■ **Work to be completed**:
A single number is the answer: how many lines of the entries contain the word "agent"?

Saved data entries:
- - - - - - -

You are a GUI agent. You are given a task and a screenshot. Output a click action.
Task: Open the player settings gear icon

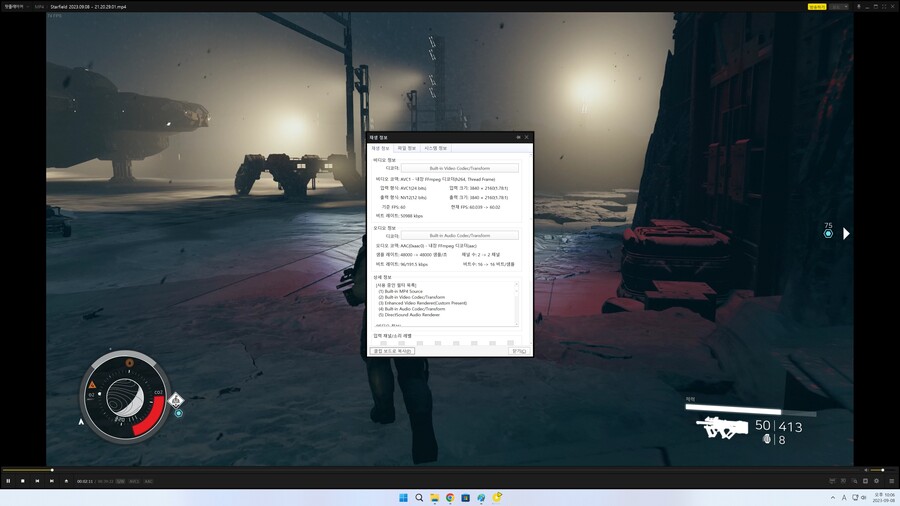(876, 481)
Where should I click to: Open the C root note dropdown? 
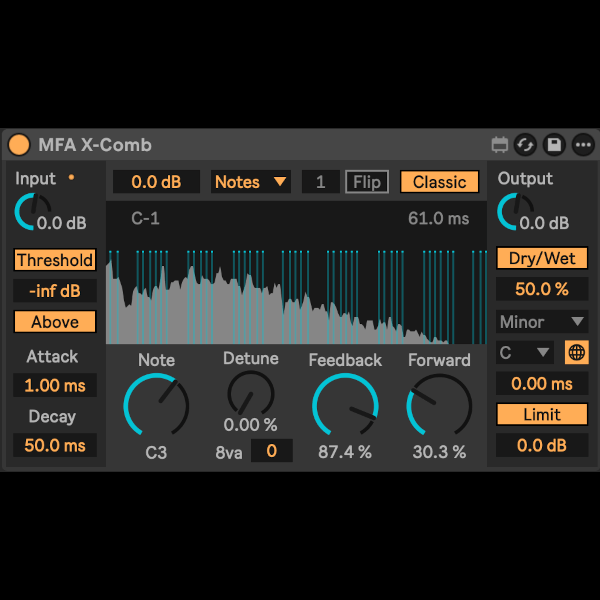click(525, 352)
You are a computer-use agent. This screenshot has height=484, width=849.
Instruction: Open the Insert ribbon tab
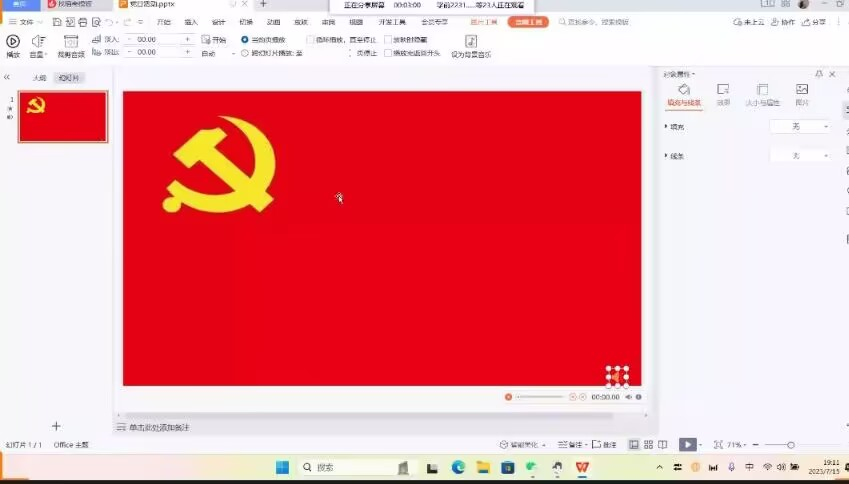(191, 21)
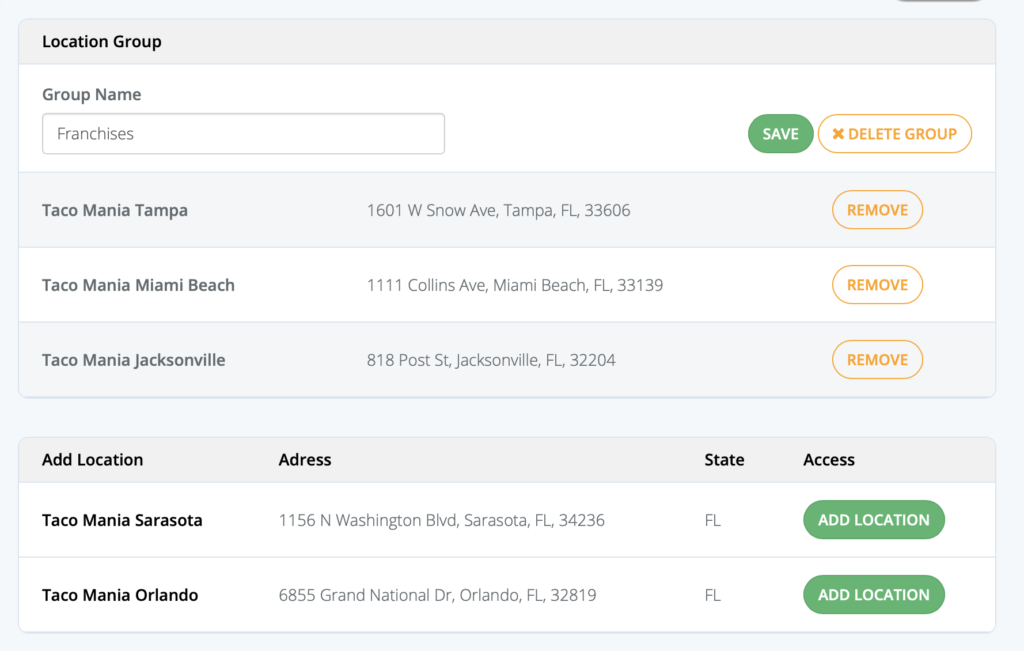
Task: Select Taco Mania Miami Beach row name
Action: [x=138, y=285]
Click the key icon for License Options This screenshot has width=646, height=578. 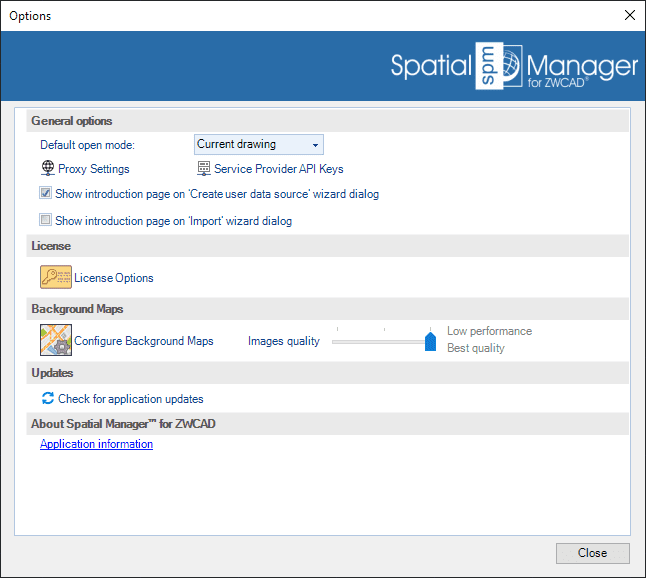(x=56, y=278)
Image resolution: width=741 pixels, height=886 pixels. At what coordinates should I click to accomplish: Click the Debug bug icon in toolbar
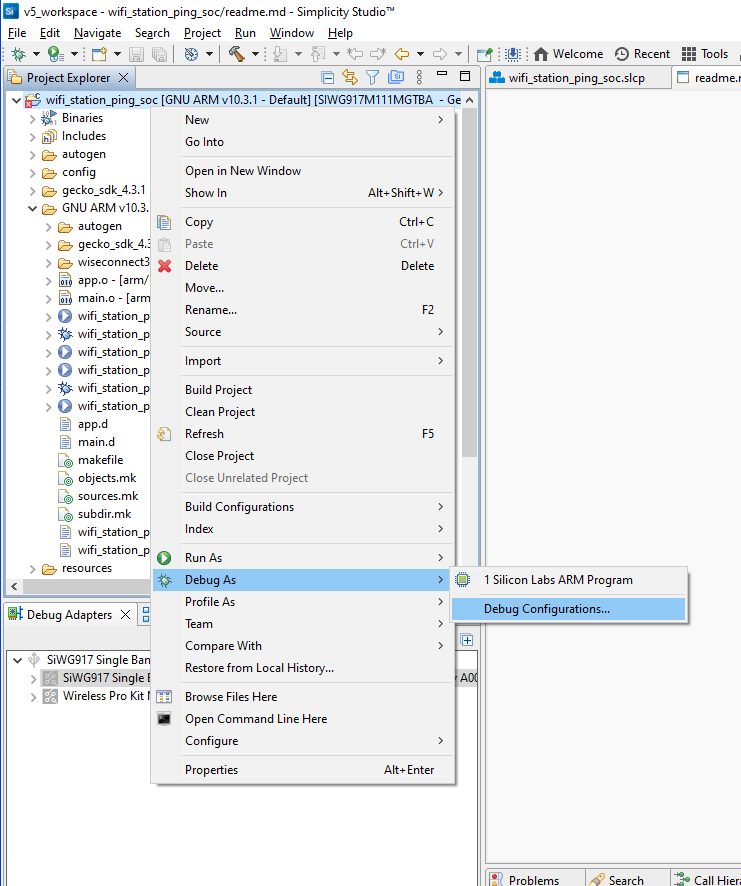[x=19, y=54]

- - - - - - -

■ **Answer space**:
2